[100595] in North American Network Operators' Group
Re: Can P2P applications learn to play fair on networks?
daemon@ATHENA.MIT.EDU (Mikael Abrahamsson)
Sun Oct 28 03:58:23 2007
Date: Sun, 28 Oct 2007 08:57:23 +0100 (CET)
From: Mikael Abrahamsson <swmike@swm.pp.se>
To: nanog@merit.edu
In-Reply-To: <Pine.GSO.4.64.0710271926370.2128@clifden.donelan.com>
Errors-To: owner-nanog@merit.edu
On Sat, 27 Oct 2007, Sean Donelan wrote:
> Why artificially keep access link speeds low just to prevent upstream
> network congestion? Why can't you have big access links?
You're the one that says that statistical overbooking doesn't work, not
anyone else.
Since I know people that offer 100/100 to residential users that upstream
this with GE/10GE in their networks and they are happy with it, I don't
agree with you about the problem description.
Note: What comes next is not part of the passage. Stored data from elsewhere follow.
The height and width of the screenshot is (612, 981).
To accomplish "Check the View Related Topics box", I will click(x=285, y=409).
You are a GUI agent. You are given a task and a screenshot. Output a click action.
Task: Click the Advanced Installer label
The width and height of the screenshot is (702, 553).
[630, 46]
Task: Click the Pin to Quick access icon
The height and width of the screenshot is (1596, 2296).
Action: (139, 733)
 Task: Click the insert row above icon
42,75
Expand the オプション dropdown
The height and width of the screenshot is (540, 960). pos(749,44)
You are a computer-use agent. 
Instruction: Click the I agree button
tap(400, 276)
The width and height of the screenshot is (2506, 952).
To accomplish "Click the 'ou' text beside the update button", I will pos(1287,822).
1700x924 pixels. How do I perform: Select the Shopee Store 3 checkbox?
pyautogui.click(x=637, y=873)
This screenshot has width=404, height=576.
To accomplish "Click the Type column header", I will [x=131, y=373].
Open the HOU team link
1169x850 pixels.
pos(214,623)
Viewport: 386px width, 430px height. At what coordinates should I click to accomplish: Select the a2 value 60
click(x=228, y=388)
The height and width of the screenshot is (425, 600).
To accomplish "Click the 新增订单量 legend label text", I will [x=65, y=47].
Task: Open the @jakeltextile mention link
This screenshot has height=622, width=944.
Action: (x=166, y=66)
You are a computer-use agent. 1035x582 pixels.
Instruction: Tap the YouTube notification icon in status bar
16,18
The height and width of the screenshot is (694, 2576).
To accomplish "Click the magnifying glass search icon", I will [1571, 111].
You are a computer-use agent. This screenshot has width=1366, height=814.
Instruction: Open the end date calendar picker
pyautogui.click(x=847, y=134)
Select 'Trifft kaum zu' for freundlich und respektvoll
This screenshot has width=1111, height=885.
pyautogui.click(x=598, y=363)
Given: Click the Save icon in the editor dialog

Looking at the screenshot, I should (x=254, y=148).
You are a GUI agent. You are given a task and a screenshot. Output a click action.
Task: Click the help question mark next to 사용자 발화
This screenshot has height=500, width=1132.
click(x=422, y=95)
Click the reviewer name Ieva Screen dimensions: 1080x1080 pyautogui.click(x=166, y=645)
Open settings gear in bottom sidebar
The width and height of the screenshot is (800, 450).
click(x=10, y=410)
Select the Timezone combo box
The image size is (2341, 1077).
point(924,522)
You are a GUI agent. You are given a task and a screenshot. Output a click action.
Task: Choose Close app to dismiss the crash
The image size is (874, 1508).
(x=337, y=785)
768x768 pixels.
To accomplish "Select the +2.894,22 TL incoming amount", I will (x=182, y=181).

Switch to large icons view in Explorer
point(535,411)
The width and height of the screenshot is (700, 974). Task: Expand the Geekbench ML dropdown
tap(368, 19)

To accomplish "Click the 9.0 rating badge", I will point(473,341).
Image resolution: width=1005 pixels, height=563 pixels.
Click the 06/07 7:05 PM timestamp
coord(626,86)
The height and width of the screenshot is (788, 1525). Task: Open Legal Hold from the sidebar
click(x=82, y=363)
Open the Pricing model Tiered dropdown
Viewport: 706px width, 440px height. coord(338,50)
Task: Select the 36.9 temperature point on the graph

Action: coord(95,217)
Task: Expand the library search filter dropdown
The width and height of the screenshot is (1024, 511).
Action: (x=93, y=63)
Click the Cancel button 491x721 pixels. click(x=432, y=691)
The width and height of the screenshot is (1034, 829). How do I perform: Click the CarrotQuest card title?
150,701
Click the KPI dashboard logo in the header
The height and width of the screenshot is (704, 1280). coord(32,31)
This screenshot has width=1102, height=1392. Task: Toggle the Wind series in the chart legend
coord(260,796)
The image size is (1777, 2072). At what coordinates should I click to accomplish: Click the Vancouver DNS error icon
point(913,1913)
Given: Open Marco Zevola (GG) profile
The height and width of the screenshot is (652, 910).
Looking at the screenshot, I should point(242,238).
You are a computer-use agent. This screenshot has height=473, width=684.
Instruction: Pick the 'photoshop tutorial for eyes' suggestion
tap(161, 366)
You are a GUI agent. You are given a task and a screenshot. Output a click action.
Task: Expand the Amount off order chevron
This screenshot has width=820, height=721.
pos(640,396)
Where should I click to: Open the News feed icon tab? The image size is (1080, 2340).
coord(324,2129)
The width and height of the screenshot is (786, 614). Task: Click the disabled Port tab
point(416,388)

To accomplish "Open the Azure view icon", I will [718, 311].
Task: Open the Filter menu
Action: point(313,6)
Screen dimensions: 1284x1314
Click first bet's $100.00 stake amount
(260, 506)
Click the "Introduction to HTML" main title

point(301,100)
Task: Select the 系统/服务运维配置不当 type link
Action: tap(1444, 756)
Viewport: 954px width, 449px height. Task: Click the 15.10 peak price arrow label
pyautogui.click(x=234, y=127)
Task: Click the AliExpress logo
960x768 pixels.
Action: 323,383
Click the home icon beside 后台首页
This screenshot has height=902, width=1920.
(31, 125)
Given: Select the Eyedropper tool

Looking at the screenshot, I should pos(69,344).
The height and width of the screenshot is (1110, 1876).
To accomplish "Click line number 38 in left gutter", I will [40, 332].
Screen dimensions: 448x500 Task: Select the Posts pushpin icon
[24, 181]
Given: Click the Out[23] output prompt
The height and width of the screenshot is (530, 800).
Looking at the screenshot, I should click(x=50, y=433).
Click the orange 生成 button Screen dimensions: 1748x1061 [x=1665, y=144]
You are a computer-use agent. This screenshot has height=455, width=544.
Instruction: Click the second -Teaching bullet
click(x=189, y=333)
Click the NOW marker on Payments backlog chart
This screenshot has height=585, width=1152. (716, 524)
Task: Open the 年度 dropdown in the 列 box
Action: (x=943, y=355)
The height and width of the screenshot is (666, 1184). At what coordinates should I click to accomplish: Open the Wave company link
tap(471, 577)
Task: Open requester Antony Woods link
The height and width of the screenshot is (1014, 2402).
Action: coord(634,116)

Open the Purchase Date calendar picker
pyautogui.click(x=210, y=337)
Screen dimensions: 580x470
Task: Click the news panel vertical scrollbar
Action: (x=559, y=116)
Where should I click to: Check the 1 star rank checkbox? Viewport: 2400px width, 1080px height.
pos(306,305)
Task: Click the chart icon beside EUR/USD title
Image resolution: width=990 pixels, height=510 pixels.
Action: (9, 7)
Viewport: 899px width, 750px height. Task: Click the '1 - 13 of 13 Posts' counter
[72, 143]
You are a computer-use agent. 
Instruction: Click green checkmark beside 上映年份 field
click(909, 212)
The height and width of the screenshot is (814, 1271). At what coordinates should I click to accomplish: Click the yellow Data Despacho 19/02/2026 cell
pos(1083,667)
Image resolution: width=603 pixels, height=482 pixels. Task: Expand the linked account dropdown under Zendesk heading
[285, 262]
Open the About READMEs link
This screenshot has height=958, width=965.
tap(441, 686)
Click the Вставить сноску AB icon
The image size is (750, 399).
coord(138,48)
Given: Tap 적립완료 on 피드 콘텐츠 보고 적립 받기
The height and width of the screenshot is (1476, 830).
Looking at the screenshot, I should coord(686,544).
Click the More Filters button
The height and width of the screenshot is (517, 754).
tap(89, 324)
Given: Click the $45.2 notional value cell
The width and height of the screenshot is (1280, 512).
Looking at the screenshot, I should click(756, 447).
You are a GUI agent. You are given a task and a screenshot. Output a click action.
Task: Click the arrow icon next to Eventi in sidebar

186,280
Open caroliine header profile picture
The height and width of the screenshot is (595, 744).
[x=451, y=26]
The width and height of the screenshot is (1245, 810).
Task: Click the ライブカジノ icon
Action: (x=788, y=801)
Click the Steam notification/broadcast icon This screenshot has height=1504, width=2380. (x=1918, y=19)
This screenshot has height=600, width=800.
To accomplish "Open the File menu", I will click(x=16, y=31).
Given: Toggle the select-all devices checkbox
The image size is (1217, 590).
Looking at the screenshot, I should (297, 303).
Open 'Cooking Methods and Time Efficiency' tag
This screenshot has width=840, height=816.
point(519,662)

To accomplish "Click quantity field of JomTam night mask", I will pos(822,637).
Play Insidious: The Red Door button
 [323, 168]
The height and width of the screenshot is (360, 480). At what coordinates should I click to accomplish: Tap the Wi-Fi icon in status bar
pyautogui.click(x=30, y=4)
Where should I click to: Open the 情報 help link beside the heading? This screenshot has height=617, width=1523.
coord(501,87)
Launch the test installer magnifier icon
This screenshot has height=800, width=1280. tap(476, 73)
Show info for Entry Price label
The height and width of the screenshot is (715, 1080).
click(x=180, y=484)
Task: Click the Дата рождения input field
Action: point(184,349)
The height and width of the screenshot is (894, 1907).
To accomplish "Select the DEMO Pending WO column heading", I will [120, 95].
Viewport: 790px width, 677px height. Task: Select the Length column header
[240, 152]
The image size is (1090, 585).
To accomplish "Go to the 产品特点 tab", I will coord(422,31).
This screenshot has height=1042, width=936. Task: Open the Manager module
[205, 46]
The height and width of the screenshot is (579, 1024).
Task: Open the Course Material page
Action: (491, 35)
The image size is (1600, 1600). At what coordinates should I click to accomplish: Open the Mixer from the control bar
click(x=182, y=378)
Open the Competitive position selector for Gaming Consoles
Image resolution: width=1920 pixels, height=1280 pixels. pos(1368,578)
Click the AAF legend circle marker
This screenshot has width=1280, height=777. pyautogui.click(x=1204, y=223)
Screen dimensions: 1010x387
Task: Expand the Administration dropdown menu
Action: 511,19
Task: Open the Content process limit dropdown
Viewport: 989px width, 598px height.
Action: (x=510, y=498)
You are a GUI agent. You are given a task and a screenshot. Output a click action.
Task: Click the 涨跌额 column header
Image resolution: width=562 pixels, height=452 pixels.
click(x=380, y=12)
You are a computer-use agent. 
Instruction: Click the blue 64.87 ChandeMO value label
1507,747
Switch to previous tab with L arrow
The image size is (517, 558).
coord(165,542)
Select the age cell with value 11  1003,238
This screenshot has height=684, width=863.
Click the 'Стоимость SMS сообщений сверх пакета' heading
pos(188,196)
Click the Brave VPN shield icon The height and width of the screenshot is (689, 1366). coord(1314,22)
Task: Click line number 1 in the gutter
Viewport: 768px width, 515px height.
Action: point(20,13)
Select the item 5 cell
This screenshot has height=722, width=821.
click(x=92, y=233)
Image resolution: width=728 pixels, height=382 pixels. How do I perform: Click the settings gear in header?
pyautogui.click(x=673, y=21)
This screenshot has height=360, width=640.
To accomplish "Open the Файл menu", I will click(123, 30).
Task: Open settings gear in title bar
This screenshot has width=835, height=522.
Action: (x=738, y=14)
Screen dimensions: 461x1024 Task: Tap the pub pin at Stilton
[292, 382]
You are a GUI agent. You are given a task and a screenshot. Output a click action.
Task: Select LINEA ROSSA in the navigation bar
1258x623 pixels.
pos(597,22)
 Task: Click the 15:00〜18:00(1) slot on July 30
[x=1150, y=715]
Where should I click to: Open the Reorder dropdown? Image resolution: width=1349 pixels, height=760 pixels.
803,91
For statistical overbooking to work, a good rule of thumb is that the
upstream can never be more than half full normally, and each customer
cannot have more access speed than 1/10 of the speed of the upstream
capacity.
So for example, you can have a large number of people with 100/100
uplinked with gig as long as that gig ring doesn't carry more than approx
500 meg peak 5 minute average and it'll work just fine.